With new strategies and evolving targets, threat actors are expanding their reach into unexpected domains. Researchers uncovered XenoRAT being distributed via Excel XLL files protected by ConfuserEx, marking a departure from its regular delivery methods. Meanwhile, ESET identified two new Linux backdoors, WolfsBane and FireWood, suspected to be linked to the Gelsemium APT group. Cybercriminals are turning Telegram into a bustling marketplace for malware, with Lumma Stealer at the center of the trade.
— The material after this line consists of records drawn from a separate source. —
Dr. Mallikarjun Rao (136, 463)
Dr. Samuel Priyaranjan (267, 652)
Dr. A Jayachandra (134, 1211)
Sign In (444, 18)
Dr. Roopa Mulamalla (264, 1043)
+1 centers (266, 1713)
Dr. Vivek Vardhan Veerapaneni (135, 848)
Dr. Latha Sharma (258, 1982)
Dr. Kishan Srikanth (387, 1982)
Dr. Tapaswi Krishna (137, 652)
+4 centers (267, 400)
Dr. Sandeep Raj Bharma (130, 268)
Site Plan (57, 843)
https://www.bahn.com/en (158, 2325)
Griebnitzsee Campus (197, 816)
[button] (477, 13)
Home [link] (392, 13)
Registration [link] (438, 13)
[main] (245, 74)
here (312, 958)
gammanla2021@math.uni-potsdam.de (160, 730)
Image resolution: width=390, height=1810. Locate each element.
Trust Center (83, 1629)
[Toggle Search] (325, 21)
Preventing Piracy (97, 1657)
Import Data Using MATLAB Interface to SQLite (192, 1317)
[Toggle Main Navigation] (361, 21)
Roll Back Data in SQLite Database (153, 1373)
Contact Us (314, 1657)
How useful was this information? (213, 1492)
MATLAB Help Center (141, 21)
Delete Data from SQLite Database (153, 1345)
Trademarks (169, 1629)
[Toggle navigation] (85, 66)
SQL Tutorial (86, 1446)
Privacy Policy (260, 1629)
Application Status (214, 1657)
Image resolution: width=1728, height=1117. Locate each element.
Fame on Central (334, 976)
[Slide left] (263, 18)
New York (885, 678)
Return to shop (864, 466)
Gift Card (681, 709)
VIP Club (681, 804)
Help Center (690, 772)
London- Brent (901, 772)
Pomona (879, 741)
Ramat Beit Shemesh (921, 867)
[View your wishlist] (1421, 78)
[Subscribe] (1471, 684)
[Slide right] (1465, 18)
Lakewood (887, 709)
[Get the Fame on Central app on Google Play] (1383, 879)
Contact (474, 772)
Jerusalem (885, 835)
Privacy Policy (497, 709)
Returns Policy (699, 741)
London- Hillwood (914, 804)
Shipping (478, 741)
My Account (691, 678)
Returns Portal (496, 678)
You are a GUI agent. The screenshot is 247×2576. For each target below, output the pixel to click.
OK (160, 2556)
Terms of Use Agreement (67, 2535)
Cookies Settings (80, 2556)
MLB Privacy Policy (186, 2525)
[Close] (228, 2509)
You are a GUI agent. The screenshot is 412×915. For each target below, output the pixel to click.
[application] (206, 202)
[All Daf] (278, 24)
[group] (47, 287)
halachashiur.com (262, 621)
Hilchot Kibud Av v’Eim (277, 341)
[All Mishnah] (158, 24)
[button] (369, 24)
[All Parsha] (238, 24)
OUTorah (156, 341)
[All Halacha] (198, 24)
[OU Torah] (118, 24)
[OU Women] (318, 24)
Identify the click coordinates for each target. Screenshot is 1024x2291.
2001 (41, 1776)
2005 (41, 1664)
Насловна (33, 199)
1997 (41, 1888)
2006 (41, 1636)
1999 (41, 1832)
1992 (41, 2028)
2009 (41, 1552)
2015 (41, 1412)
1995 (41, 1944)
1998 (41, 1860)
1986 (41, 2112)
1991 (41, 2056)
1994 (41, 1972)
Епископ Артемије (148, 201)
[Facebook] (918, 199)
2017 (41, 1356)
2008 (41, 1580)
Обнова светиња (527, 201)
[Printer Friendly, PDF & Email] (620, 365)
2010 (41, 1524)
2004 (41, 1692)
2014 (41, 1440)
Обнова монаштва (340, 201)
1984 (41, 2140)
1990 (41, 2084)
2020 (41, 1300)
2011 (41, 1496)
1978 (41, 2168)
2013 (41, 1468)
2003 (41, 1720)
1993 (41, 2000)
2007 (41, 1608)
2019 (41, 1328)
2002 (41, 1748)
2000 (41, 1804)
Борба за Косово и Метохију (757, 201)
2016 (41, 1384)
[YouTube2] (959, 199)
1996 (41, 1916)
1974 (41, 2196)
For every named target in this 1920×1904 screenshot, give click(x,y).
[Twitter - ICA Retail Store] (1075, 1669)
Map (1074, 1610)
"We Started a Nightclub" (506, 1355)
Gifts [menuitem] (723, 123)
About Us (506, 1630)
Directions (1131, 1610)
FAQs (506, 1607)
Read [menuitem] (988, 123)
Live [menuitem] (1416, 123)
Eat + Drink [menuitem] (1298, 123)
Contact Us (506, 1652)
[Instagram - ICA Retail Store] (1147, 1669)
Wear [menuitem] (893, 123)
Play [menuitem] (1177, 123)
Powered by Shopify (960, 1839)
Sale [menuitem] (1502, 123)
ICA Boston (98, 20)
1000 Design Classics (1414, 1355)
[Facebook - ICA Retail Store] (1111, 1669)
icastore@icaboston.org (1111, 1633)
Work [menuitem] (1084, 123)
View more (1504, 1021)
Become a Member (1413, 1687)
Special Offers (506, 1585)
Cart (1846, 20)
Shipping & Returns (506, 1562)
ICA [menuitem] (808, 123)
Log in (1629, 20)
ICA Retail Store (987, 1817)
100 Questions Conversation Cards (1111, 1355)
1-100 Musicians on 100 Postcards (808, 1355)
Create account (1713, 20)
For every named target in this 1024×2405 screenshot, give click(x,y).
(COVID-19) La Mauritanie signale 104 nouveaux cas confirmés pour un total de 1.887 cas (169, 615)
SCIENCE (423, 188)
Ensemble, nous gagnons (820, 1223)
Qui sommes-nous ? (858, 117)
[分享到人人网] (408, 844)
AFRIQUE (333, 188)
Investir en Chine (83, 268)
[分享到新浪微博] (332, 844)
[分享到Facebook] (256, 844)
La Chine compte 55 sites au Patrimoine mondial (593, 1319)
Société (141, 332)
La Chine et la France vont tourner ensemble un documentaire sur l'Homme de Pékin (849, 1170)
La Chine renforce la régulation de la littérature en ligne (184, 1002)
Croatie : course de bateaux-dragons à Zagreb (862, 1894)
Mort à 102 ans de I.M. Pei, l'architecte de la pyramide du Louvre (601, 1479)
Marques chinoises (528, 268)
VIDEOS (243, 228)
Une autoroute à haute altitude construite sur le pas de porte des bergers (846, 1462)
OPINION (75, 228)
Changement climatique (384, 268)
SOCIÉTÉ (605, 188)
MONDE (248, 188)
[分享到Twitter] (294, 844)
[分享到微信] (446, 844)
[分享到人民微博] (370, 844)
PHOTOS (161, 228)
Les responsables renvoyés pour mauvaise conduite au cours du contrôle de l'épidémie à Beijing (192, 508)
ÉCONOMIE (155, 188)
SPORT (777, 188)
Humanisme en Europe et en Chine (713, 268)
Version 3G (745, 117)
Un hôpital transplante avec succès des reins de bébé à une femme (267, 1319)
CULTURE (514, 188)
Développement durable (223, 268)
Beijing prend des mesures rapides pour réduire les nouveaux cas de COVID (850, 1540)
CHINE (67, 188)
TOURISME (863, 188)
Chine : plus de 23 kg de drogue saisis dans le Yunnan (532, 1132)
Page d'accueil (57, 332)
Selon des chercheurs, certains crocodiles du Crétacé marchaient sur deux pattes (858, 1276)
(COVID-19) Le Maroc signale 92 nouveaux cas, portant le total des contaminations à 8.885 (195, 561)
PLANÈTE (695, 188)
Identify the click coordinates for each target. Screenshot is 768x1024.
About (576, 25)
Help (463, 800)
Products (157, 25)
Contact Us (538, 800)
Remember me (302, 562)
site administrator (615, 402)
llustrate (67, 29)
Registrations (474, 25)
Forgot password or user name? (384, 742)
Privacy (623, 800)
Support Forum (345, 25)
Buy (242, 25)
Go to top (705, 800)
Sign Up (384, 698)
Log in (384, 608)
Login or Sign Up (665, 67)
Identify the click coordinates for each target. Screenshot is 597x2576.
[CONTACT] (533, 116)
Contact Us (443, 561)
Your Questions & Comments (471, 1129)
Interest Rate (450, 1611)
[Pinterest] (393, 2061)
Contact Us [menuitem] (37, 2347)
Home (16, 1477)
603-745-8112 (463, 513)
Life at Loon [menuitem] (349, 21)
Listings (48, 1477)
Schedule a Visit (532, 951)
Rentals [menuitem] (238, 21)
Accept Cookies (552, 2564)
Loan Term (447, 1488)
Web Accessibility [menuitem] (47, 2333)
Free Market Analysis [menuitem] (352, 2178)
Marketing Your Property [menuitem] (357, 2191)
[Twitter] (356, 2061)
Two channels, with thousands of subscribers, were found spreading the malware. Read on for more.
01
Researchers spotted a unique deployment of XenoRAT using an Excel XLL file protected by ConfuserEx. This new version targets enterprise networks, in contrast to its previous focus on individual users.
02
ESET researchers identified two new Linux backdoors, WolfsBane and FireWood, which are attributed with high and low confidence, respectively, to the Gelsemium APT group.
03
The WorkflowKit Race Vulnerability (CVE-2024-27821) exposes users to potential data breaches or remote code execution by allowing malicious apps to intercept and modify shortcut files during import.
04
An updated version of NodeStealer targets Facebook Ads Manager accounts and browser-stored credit card data by unlocking database files via Windows Restart Manager and SQLite.
05
Criminals are now using a new method, referred to as Ghost Tap, to steal funds from victims by using NFC technology in mobile payment services like Google Pay and Apple Pay.
06
Two Telegram channels, namely VIP HitMaster Program and MegaProgram +, have been found distributing Lumma Stealer. The channels have hundreds of thousands of subscribers collectively.
07
A vulnerability (CVE-2024-52940) in AnyDesk could expose users' IP addresses when "Allow Direct Connections" is enabled. The flaw affects AnyDesk versions 8.1.0 and older on Windows systems.
08
Google's AI-powered fuzzing tool, OSS-Fuzz, identified 26 vulnerabilities in open-source repositories, including a medium-severity flaw (CVE-2024-9143) in OpenSSL.
09
Tech support scammers are using "Sad announcement" emails impersonating familiar individuals to lure victims. These emails contain links to fake security alerts hosted on short-lived domains.
10
Early stage risk intelligence and security startup Riggleman Information & Intelligence Group (RIIG) raised $3 million in a seed funding round led by Felton Group.